Lipoprotein transport from the inner to the outer membrane, carried out by the Lol machinery, is essential for the biogenesis of the Gram-negative cell envelope and, consequently, for bacterial viability. Recently, small molecule inhibitors of the Lol system in Escherichia coli have been identified and shown to inhibit the growth of this organism by interfering with the function of the LolCDE complex. Analysis of the transcriptome of E. coli treated with one such molecule (compound 2) revealed that a number of envelope stress response pathways were induced in response to LolCDE inhibition. However, Pseudomonas aeruginosa is refractory to inhibition by the same small molecule, but we could demonstrate that E. colilolCDE could be substituted for the P. aeruginosa orthologues, where it functions in the correct transport of Pseudomonas lipoproteins, and the cells are inhibited by the more potent compound 2A. In the present study, we took advantage of the functionality of E. coli LolCDE in P. aeruginosa and determined the P. aeruginosa transcriptional response to LolCDE inhibition by compound 2A. We identified key genes that responded to LolCDE inhibition and also demonstrated that the same genes appeared to be affected by genetic depletion of the native P. aeruginosa LolCDE proteins. Several of the major changes were in an upregulated cluster of genes that encode determinants of alginate biosynthesis and transport, and the levels of alginate were found to be increased either by treatment with the small molecule inhibitor or upon depletion of native LolCDE. Finally, we tested several antibiotics with differing mechanisms of action to identify potential specific reporter genes for the further development of compounds that would inhibit the native P. aeruginosa Lol system.IMPORTANCE A key set of lipoprotein transport components, LolCDE, were inhibited by both a small molecule as well as genetic downregulation of their expression. The data show a unique signature in the Pseudomonas aeruginosa transcriptome in response to perturbation of outer membrane biogenesis.

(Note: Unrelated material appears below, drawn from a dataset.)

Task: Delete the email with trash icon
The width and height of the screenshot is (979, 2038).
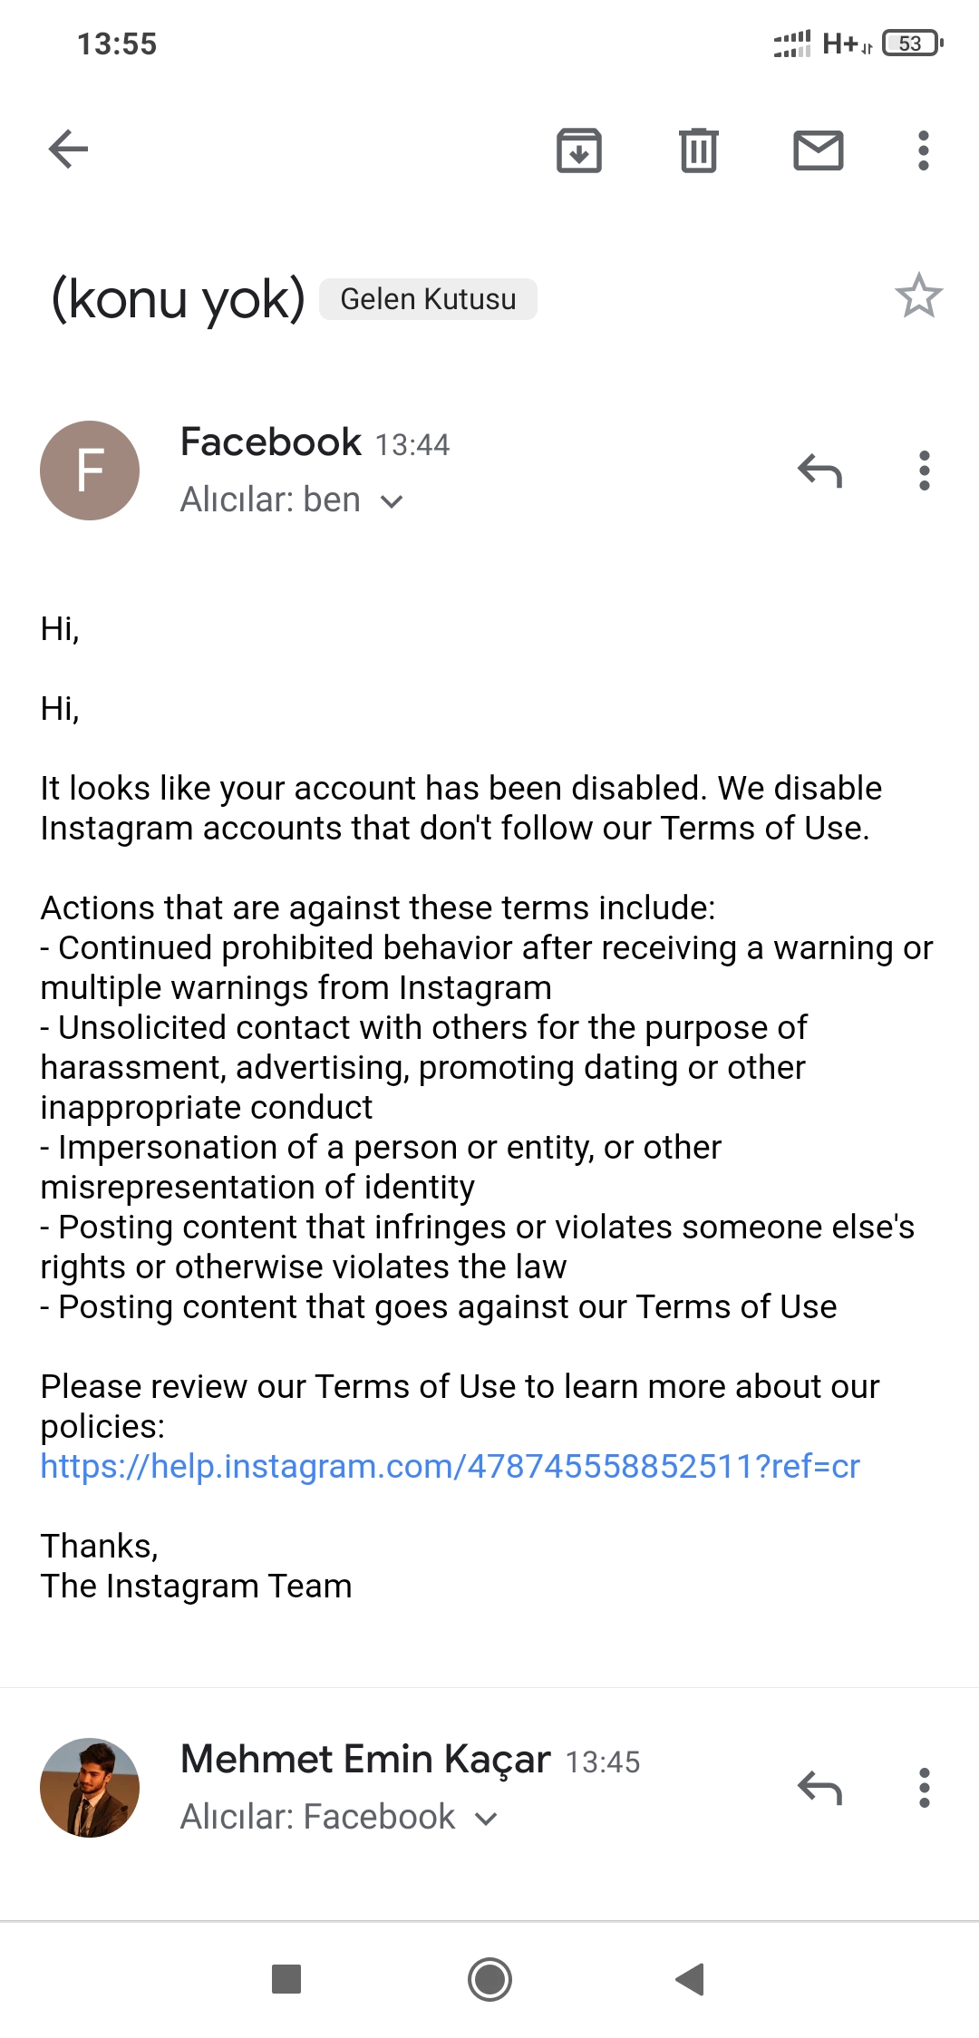Action: tap(699, 150)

In addition, we demonstrate a transcriptional response in key genes with marked specificity compared to several antibiotic classes with different mechanisms of action. As a result of this work, we identified genes that could be of potential use as biomarkers in a cell-based screen for novel antibiotic inhibitors of lipoprotein transport in P. aeruginosa.

Keywords: LolCDE; Pseudomonas; lipoprotein transport; molecular inhibitor; transcriptome.

FIG 1

Growth of the P. aeruginosa PAO1 ΔmexAB-oprM ΔlolCDE_PAO1 ctx::lolCDE_E.coli strain. The cells were either untreated (control) (green) or treated with 3× MIC (48 μg/ml) (blue) or 6× MIC (96 μg/ml) (red) of compound 2A. Duplicate individual cultures under each condition were employed. Time zero represents the cell density at the initial time of compound 2A exposure. The time point indicated at 45 min of compound 2A exposure is where the RNA samples were taken for RNA-seq. Extended incubation times led to cell death and lysis.

FIG 2

Dot blots of cell lysates with antialginate antibody and anti-OprF antibody as a control. Treatment of cells with compound 2A for the indicated times is signified by +. On the left, it is clear that compound 2A caused a significant increase in alginate expression at both 1 and 2 h. Deletion of the algU gene abrogated expression. The OprF antiserum blots indicated similar levels of cell extraction in all cases.

FIG 3

Dependence of the regulation of selected genes by compound 2A on the presence of the E. coli lolCDE genes. Panel A illustrates the two P. aeruginosa strains with E. coli lolCDE genes in the ctx site (green bars) or P. aeruginosa lolCDE genes (blue bars) in the ctx site. Levels of gene expression were measured by RT-qPCR at 3 time intervals, 0.5, 1, and 2 h. Untreated control cells and cells treated with 16 μg/ml (1× MIC) are indicated by – and + for both strains. The values are expressed as fold changes over the values for the untreated controls, and the standard deviations from independent duplicate experiments on different days are indicated by vertical bars. Panels A through I show genes that were upregulated more than 5-fold, and panels J and K below the line, show genes identified as being downregulated. Changes tended to peak at around 1 h and subsequently declined, most likely due to decreased viability from compound 2A. In all cases, the no effects of compound 2A were observed with native P. aeruginosa lolCDE-containing cells.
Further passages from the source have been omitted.